Demand court packing must be on their list.
I'm hoping for a last-minute Ginsburg surprise. Doubt it will be happen, but would be really sweet.
I'd also like to see Sotomayor against it, because I want to like her.
She really would be a wise Latina. And she has made some decent decisions. The irony of an Obama appointed justice voting to kill it would be too much.
My 7-2 dream is looking better and better.
On the lighter side, Scalia invokes 8A when discussing reading 2700 page bill.
"JUSTICE SCALIA: Mr. Kneedler, what happened to the Eighth Amendment?
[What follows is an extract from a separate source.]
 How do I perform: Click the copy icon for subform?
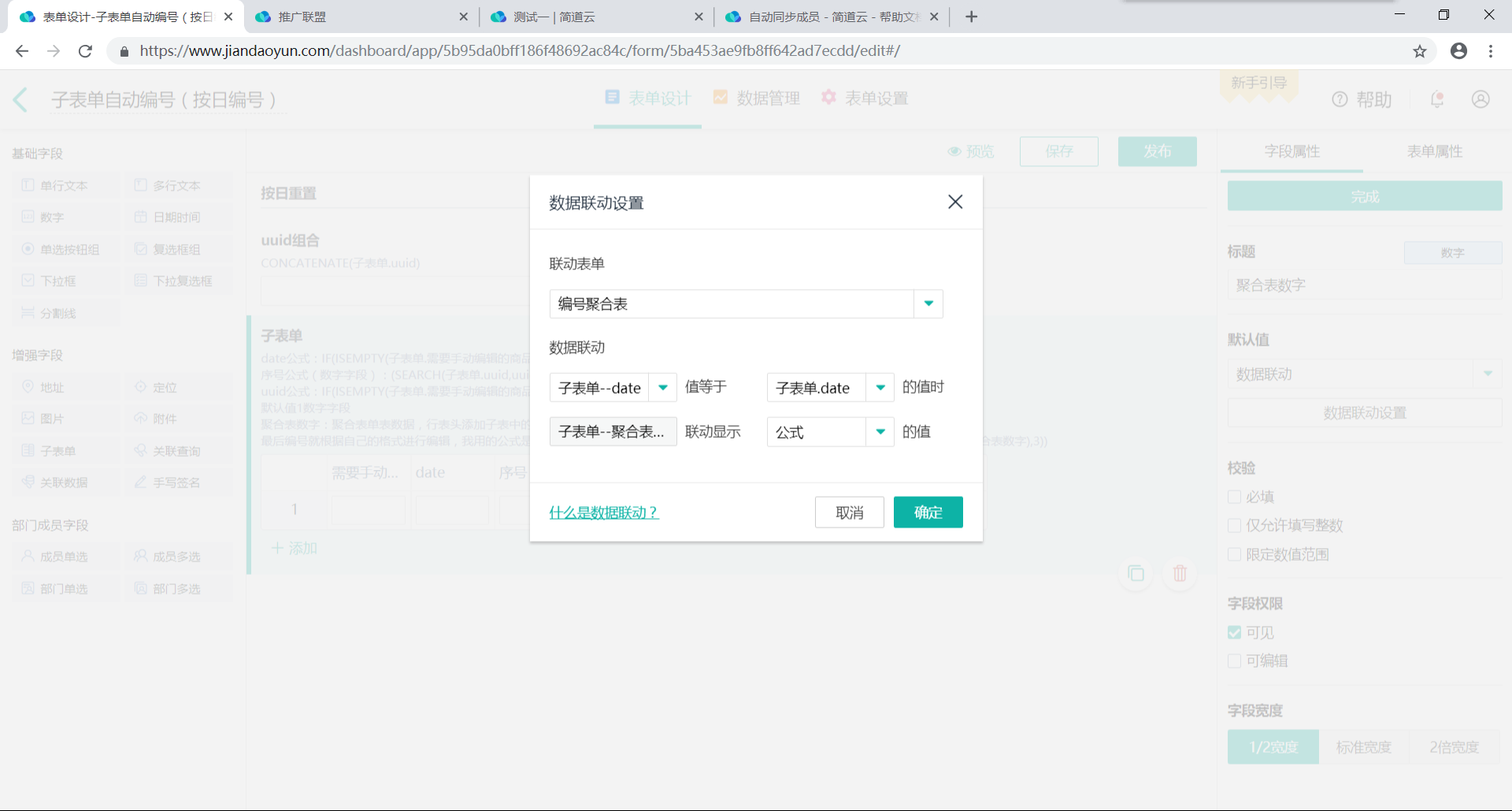(x=1136, y=573)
You really want us to go through these 2,700 pages?
(Laughter.)"
And yet the idea of subjecting the little people to it is feasible...
Call it a "dictate", not an "edict".
It's more accurate.
Only in a dictatorship does the government get to simply order private citizens to do something with no recourse, or ability to avoid such mandates.
We're either a free country, or one where the government can issue economic dictates.
It's for our own good!!!! Why do you hate children???????????????
Would someone be kind enough to explain what Wickard v Filburn is about, again? I really fucked that one up today.
Britain Deserves Better
To all those who think they have the final tally figured out: "it ain't over till it's over".